**Aim**
Find each line in the material below that contains the word "what" and copy those lines. Letter case matters.

Item coordinate data
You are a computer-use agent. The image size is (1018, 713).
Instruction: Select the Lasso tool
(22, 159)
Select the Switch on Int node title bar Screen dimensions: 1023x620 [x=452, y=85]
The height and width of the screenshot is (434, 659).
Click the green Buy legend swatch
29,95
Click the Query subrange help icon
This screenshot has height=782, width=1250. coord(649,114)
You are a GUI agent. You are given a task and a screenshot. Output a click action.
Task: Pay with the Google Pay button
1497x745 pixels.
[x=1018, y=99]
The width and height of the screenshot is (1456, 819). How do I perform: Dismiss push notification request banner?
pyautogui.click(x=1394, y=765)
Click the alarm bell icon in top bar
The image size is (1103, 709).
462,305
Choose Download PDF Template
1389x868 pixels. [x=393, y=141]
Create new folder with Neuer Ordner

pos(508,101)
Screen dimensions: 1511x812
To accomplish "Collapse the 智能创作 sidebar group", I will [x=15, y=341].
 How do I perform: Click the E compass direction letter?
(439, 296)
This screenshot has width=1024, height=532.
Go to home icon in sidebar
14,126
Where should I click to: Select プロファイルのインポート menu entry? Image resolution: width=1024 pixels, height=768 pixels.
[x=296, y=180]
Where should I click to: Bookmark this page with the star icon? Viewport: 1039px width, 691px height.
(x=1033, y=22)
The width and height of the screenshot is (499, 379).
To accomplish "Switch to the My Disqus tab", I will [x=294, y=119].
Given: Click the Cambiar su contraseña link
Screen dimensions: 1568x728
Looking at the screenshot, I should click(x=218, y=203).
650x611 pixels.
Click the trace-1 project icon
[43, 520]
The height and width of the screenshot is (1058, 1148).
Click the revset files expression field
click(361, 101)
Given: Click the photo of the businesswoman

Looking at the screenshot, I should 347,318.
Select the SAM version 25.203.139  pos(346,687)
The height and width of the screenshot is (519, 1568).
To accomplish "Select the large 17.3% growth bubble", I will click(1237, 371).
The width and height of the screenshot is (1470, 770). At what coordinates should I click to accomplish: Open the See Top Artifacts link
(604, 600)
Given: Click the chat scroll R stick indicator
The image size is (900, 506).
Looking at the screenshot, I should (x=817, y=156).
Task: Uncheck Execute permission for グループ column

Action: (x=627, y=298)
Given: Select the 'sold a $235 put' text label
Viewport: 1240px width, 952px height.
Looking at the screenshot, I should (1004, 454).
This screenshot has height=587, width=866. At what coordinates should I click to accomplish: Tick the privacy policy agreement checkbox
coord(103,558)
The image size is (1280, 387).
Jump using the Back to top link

**Solved exercise**
The width and height of the screenshot is (1470, 770). At what coordinates should I click to accomplish: Open the See Top Artifacts link
This screenshot has height=587, width=866. At what coordinates should I click to accomplish: Tick the privacy policy agreement checkbox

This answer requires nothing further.